Links to the transfer metadata and event logs for each run are imbedded in descriptive text throughout the report; compilations of the data are also available for download here:
[
Transfer metadata] [Event logs] [Debug output] [Plots]


Run #12: Eleven Concurrent Users, Twelve Sites, One Hundred Thousand Files

Run #12 Overview

[Globus.org code version] [submission script] [activation commands]

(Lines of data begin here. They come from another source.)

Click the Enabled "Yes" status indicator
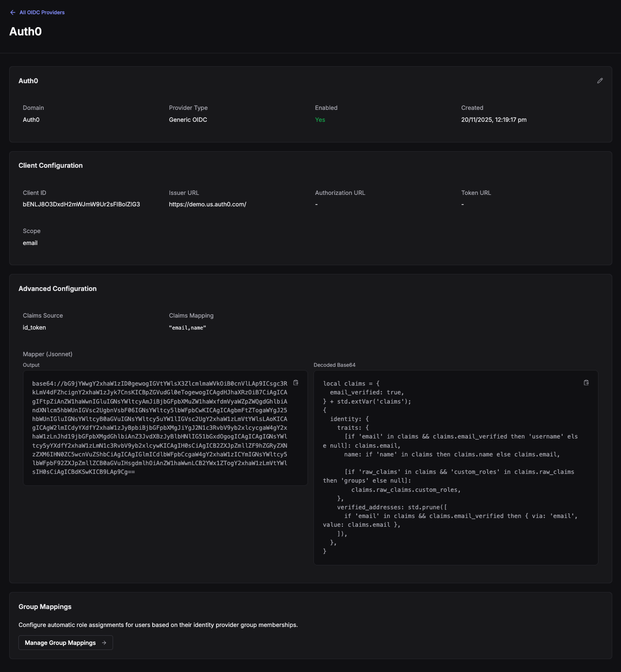Viewport: 621px width, 672px height. (319, 120)
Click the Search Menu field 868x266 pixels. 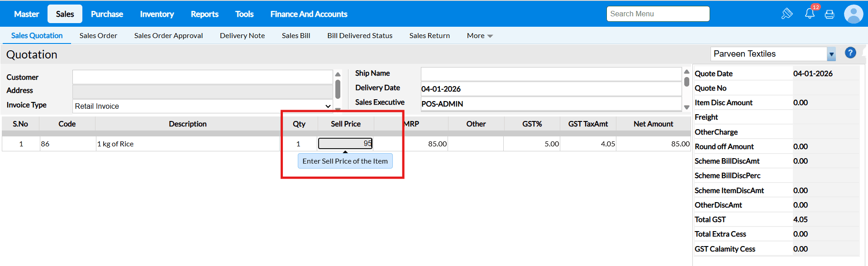[658, 14]
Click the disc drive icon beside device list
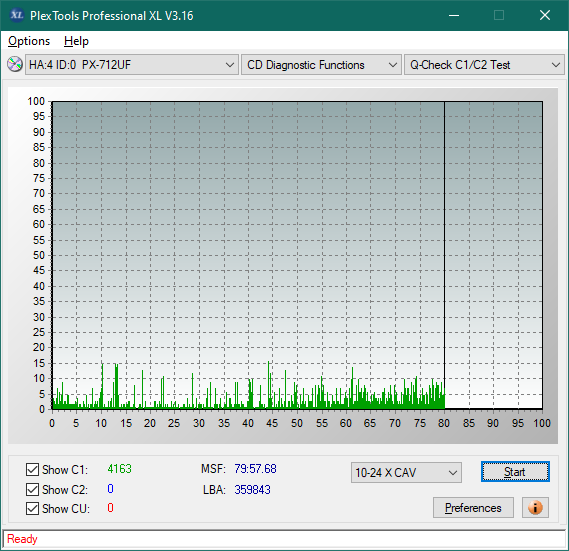569x551 pixels. click(15, 65)
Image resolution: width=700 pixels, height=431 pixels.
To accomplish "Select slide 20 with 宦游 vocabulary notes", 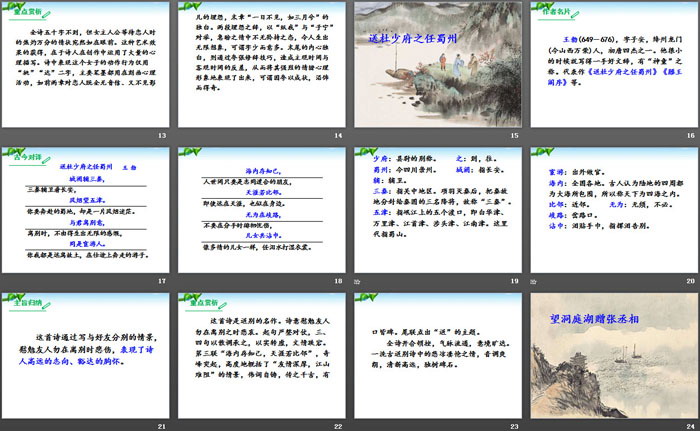I will point(611,210).
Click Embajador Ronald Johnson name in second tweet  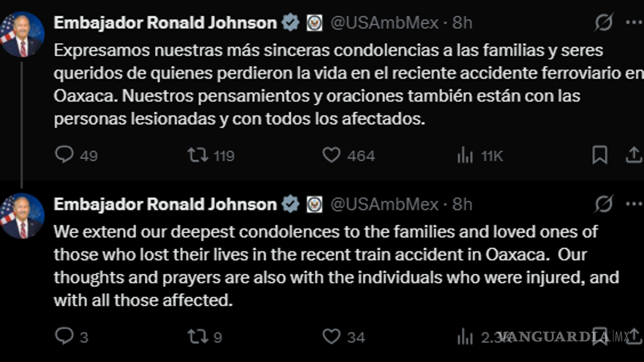[x=165, y=204]
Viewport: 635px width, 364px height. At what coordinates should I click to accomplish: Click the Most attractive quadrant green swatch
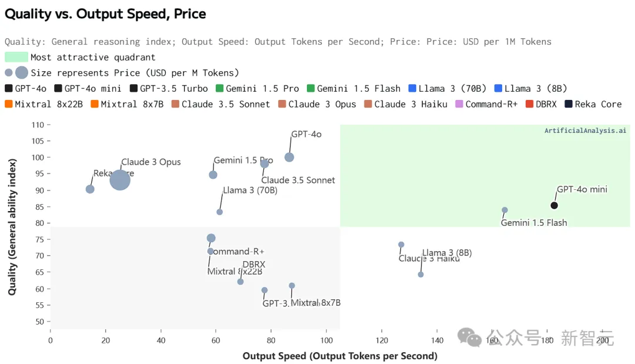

Eleven users submitted requests to transfer a total of 100,000 200MB files from ALCF. Each user sent files to a different site. DOE, NSF and international destinations were involved: 49,000 files each to NERSC and PADS, 1,000 files to OLCF, and 125 files each to abe, ARCS, bigred, frost, lonestar, queenbee, ranger, steele. The charts below are based on a composite of the data in the Run #12 Details subsections; they show the time elapsed for every transfer in Run #12, as well as the number of transfer attempts for each file. All 100,000 transfers in the run succeeded (checksums verified out-of-band) after 14 hours 13 minutes for an average throughput of 3.1 Gbps. 421,977 transfer attempts (mean 4.2, median 1) were executed while trying to fulfill the eleven users' requests:

The chart below provides an overview of all events recorded by Globus.org during Run #12; this composite was built from the event data in the Run #12 Details subsections. The 100,000 successful transfers are represented by the purple bar. There were 421,977 transfer attempts (depicted as blue "start" events). A variety of additional events were recorded during the run: 32,610 abnormal ends (red bar), 7,739 "batch" errors (green bar), 379 CA errors, 24,414 endpoint errors (yellow bar), 114,408 file access errors (green bar), and 141,906 unknowns (magenta bar). More detailed debug logs are linked below.

Run #12 Details: NERSC

The NERSC transfer metadata for Run #12, extracted with the status command, can be found here. The two charts below are based on these data. The lefthand chart shows the time elapsed until each individual NERSC transfer request succeeded. All 49,000 files were successfully transferred after 12 hours 55 minutes for an average throughput of 1.7 Gbps. A total of 49,588 attempts (mean 1, median 1) was recorded during the run:

A drilldown inspection of the NERSC events for Run #12 was made possible by querying the event logs; the data are here. The logs reveal that all 49,000 NERSC requests succeeded (red bar) after a total of 49,588 attempts (green bar) and 394 "batch" error events. Debug output for the NERSC transfers can be found here.

Run #12 Details: OLCF

The OLCF transfer metadata for Run #12, extracted with the status command, can be found here. The two charts below are based on these data. The lefthand chart shows the time elapsed for each individual OLCF transfer during Run #12. All 1,000 files were successfully transferred after 2 hours 40 minutes for an average throughput of 166 Mbps. A total of 115,454 attempts (mean 115.5, median 138) was recorded during the run:

A drilldown inspection of the OLCF events for Run #12 was made possible by querying the event logs; the data are here. The logs reveal that all 1,000 OLCF requests succeeded (green bar) after a total of 115,454 attempts (blue bar). 114,408 file access errors (red bar) were recorded during the run. The debug output provides more detail, including filenames and failure times (in UTC).

Run #12 Details: PADS

The PADS transfer metadata for Run #12, extracted with the status command, can be found here. The two charts below are based on these data. The lefthand chart shows the time elapsed for each individual PADS transfer during Run #12. All 49,000 files were successfully transferred after 14 hours 12 minutes for an average throughput of 1.5 Gbps. A total of 255,881 attempts (mean 5.2, median 4) was recorded during the run:

A drilldown inspection of the PADS events for Run #12 was made possible by querying the event logs. An inspection of the event data reveals that all 49,000 PADS requests reportedly succeeded (blue bar), and a total of 255,881 attempts (purple bar) occurred in the course of fulfilling those requests. A variety of additional events were recorded during the run: 32,610 abnormal ends (red bar), 7,291 batch errors (magenta bar), 379 CA errors, 24,414 endpoint errors and 141,906 unknowns (cyan bar). Debug information about the PADS run is also available for inspection.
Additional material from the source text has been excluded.